The mechanisms that Starbucks is using to achieve an overall loss in the UK are remarkably similar to those we discovered the second largest beer brewing company in the world, SABMiller, was using to avoid paying tax in a number of developing countries.
The first one is through paying royalties. Starbucks UK has to pay royalties (6% of sales) for the use of the company’s brand and business processes, money which is sent to a Dutch subsidiary based in Amsterdam. Exactly like we found SABMiller subsidiaries doing right across Africa. Once the money gets to the Netherlands it is miraculously whittled away leaving small taxable profits there too.
Another ruse Starbucks are using - just as we found SABMiller up to - is to buy the inputs for their product through a tax haven. Starbucks UK buys its coffee beans from the Starbucks roasting company in the Netherlands which in turn pays out 84% of its revenue to the part of the company that supplies the coffee beans - from Switzerland! Interesting that the tax rate on profits from trading commodities such as coffee in Switzerland is a measly 5%.

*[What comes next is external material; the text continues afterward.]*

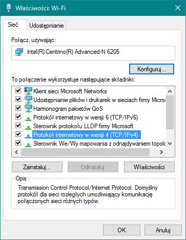Click the Wi-Fi properties title bar icon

It is a scandal that these tricks allow Starbucks to avoid paying a fair amount of tax on their business in the UK. It’s also a powerful reminder that if multinational companies get away with it in the UK where we have a sophisticated revenue department and established law on this stuff, how much easier must it be for them to wipe out their tax bill in developing countries where those things are much weaker. In the UK Starbucks’ tax-free coffee is pricing out independent coffee shops, in countries like Ghana and Malawi where domestic businesses desperately need to be nurtured the same thing is going on.